Dissection of de novo membrane insertion activities of internal transmembrane segments of ATP-binding-cassette transporters: toward understanding topological rules for membrane assembly of polytopic membrane proteins.

The membrane assembly of polytopic membrane proteins is a complicated process. Using Chinese hamster P-glycoprotein (Pgp) as a model protein, we investigated this process previously and found that Pgp expresses more than one topology.
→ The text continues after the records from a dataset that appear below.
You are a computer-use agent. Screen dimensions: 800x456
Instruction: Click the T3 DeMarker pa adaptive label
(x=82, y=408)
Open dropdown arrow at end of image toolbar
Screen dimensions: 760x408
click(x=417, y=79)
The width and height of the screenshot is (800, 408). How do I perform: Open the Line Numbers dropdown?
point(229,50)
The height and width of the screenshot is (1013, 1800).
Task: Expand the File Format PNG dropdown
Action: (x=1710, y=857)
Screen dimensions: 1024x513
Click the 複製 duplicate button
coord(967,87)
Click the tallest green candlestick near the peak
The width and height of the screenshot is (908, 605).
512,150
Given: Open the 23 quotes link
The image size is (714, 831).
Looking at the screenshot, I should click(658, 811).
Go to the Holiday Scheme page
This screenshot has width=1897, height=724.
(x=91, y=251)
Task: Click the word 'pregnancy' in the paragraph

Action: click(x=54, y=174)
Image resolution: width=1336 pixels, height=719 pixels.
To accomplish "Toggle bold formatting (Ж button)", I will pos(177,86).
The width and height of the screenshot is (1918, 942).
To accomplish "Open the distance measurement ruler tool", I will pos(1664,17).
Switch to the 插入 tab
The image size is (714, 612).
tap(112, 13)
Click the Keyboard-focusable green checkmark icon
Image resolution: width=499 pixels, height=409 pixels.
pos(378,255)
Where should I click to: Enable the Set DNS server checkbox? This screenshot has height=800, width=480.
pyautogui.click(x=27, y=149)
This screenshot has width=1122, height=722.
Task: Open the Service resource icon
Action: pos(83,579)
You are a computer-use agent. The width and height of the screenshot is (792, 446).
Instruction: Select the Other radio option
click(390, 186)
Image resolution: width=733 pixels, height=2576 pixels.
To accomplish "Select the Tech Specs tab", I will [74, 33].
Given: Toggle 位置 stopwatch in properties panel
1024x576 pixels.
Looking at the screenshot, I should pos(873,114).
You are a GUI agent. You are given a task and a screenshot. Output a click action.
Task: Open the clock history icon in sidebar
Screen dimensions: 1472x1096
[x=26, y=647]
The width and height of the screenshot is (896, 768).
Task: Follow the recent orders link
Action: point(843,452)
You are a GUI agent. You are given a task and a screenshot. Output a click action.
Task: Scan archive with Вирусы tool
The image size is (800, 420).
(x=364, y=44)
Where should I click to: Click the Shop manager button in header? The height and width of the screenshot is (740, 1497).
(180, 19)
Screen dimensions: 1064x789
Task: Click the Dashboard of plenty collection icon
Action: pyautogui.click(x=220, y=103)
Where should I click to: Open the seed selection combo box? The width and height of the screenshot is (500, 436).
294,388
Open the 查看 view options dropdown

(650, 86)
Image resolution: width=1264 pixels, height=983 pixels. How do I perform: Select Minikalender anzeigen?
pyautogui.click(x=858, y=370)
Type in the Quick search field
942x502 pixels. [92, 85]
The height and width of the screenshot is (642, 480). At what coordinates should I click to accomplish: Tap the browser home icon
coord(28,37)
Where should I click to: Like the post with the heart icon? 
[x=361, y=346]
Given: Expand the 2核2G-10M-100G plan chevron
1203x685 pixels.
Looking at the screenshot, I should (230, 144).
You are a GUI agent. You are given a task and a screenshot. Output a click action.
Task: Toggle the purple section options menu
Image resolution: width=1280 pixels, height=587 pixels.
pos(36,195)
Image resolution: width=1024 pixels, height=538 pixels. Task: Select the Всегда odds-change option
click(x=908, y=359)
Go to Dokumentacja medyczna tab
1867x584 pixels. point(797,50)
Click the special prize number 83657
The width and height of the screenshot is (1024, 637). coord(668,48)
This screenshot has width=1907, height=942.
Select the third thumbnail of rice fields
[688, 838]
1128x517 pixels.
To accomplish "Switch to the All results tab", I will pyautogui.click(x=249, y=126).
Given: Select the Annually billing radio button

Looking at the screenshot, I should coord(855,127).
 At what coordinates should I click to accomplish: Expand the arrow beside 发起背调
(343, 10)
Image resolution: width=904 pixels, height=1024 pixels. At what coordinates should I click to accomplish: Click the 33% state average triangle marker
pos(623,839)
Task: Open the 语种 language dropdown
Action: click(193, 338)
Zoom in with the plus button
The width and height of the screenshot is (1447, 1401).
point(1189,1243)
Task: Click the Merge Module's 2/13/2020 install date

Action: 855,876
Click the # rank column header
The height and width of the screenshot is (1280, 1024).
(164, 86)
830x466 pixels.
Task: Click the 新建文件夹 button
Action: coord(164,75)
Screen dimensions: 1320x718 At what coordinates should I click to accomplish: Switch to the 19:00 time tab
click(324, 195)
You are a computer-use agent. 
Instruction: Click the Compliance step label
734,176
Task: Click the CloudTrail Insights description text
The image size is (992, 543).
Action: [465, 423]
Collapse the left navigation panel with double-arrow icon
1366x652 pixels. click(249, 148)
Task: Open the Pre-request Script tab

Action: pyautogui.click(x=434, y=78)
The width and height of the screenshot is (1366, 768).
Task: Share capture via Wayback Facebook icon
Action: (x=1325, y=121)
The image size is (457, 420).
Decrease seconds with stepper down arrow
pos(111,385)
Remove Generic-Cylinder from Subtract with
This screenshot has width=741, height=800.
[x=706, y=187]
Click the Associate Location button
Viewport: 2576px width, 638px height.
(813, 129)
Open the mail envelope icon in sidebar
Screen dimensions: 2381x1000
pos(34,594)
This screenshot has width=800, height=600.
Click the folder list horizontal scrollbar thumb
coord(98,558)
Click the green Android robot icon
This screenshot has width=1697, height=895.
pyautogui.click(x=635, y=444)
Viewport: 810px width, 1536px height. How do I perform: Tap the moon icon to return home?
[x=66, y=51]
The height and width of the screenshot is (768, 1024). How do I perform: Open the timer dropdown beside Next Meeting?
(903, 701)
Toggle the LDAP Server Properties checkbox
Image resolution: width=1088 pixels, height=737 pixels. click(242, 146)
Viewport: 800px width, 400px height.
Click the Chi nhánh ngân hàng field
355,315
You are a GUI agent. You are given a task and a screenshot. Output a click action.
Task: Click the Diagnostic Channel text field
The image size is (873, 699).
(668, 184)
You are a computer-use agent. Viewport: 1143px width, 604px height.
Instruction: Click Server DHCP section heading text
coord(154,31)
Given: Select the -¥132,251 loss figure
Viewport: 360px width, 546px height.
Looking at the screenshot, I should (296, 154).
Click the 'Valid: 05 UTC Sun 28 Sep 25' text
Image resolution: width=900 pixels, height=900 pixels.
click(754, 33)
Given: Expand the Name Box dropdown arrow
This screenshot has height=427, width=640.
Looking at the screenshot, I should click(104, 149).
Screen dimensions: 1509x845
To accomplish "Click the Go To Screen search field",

One of the variations occurs at the transmembrane (TM) domain including TM3 and TM4: TM4 inserts into membranes in an N(in)-C(out) rather than the predicted N(out)-C(in) orientation, and TM3 is in cytoplasm rather than the predicted N(in)-C(out) orientation in the membrane. It is possible that TM4 has a strong activity to initiate the N(in)-C(out) membrane insertion, leaving TM3 out of the membrane. Here, we tested this hypothesis by expressing TM3 and TM4 in isolated conditions. Our results show that TM3 of Pgp does not have de novo N(in)-C(out) membrane insertion activity whereas TM4 initiates the N(in)-C(out) membrane insertion regardless of the presence of TM3. In contrast, TM3 and TM4 of another polytopic membrane protein, cystic fibrosis transmembrane conductance regulator (CFTR), have a similar level of de novo Nin-Cout membrane insertion activity and TM4 of CFTR functions only as a stop-transfer sequence in the presence of TM3. Based on these findings, we propose that 1) the membrane insertion of TM3 and TM4 of Pgp does not follow the sequential model, which predicts that TM3 initiates N(in)-C(out) membrane insertion whereas TM4 stops the insertion event; and 2) "leaving one TM segment out of the membrane" may be an important folding mechanism for polytopic membrane proteins, and it is regulated by the N(in)-C(out) membrane insertion activities of the TM segments.